Work instruction
Every line below from the one containing "Given: Open the Copy Disk Tutorial link" through the one containing "Toggle Treat Custom and Assembly Like Repair" is to be printed exactly, with the pictures omitted.

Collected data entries
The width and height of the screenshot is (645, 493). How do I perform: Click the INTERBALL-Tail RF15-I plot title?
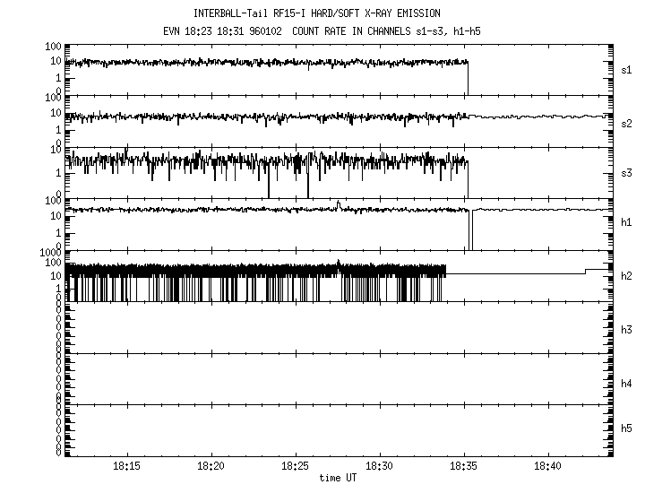[x=323, y=13]
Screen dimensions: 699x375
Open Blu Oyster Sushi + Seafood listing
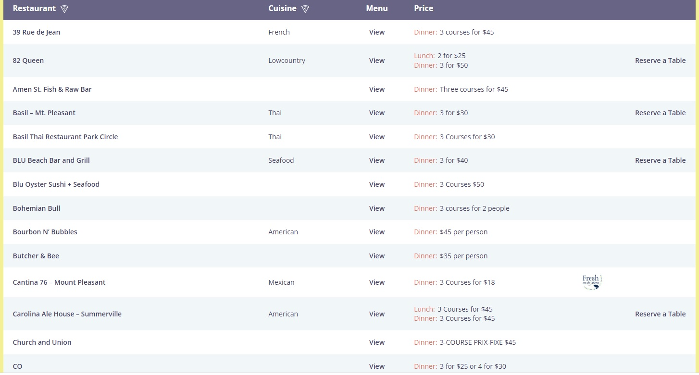tap(56, 184)
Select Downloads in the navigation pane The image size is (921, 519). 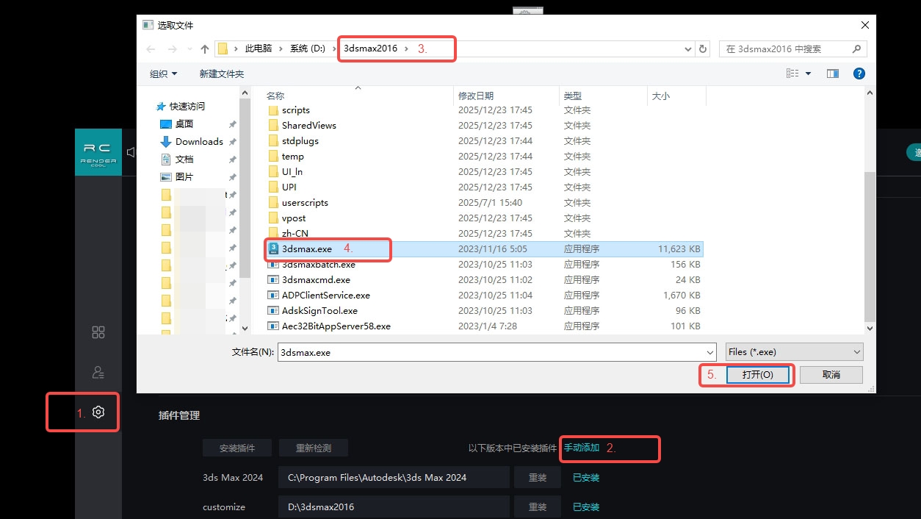198,142
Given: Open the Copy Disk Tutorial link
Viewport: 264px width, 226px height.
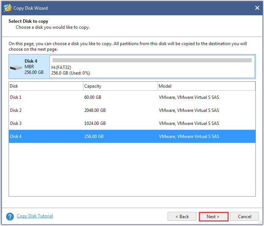Looking at the screenshot, I should click(x=35, y=216).
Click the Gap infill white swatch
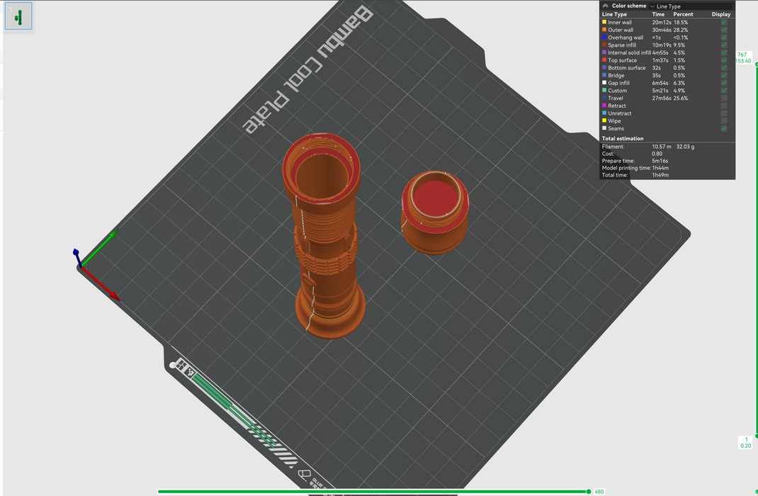The height and width of the screenshot is (496, 758). click(604, 83)
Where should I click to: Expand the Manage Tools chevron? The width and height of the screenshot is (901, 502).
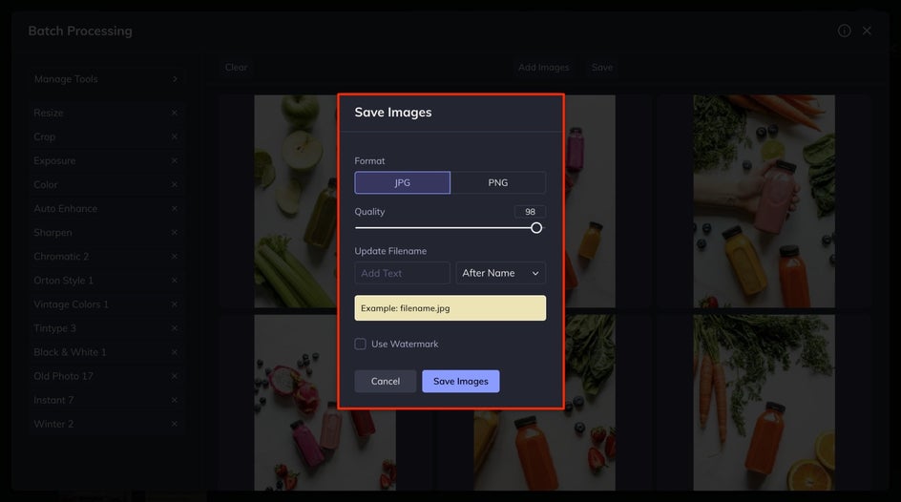pyautogui.click(x=175, y=79)
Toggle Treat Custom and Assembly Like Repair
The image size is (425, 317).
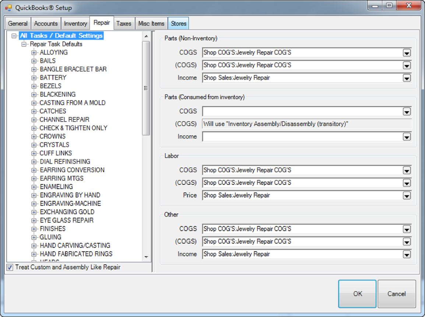point(10,267)
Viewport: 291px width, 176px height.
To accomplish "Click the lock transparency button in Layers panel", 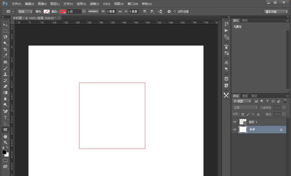I will (243, 114).
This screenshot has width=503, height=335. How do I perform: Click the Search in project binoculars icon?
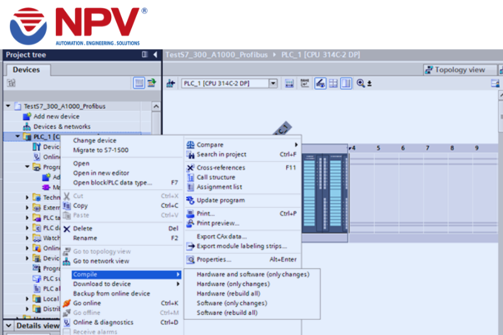pyautogui.click(x=191, y=155)
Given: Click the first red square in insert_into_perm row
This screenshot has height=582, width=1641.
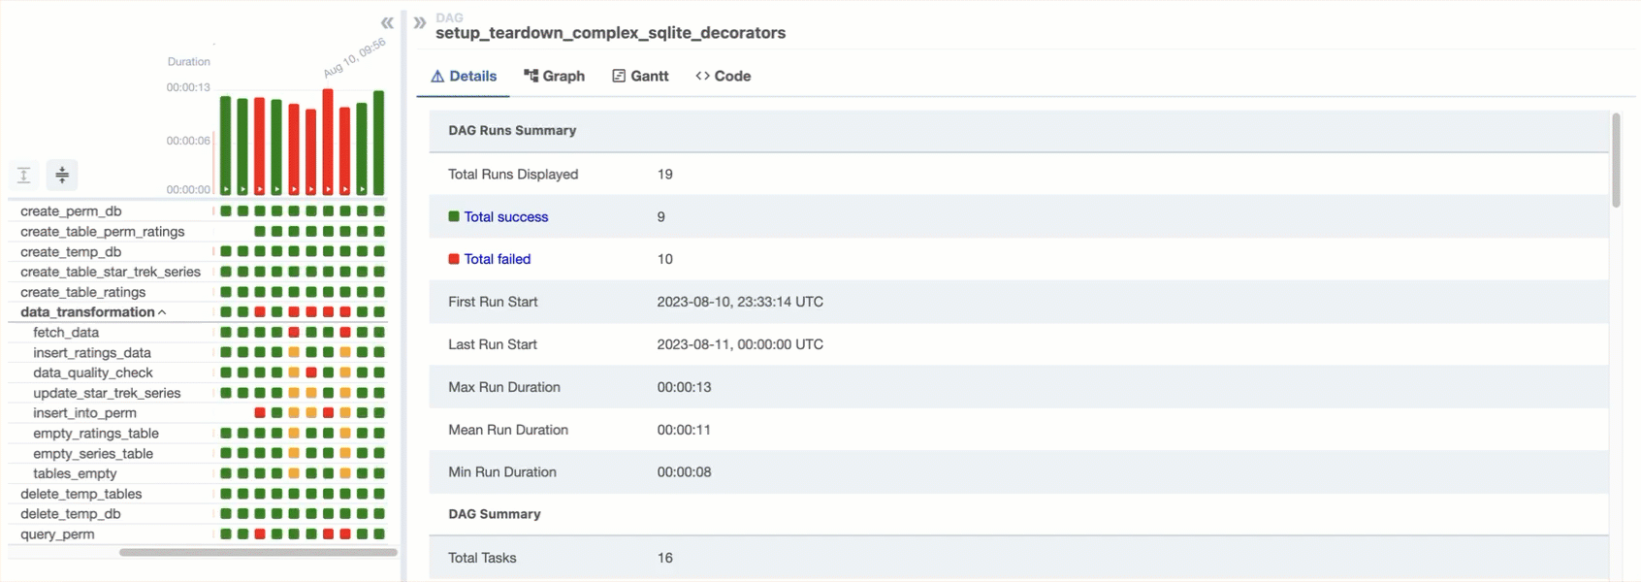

Exercise output
Given: Open the Copy Disk Tutorial link
Viewport: 264px width, 226px height.
Looking at the screenshot, I should click(x=35, y=216).
Click the Gap infill white swatch
The height and width of the screenshot is (496, 758). click(604, 83)
Where should I click to: Expand the Manage Tools chevron? The width and height of the screenshot is (901, 502).
pyautogui.click(x=175, y=79)
Toggle Treat Custom and Assembly Like Repair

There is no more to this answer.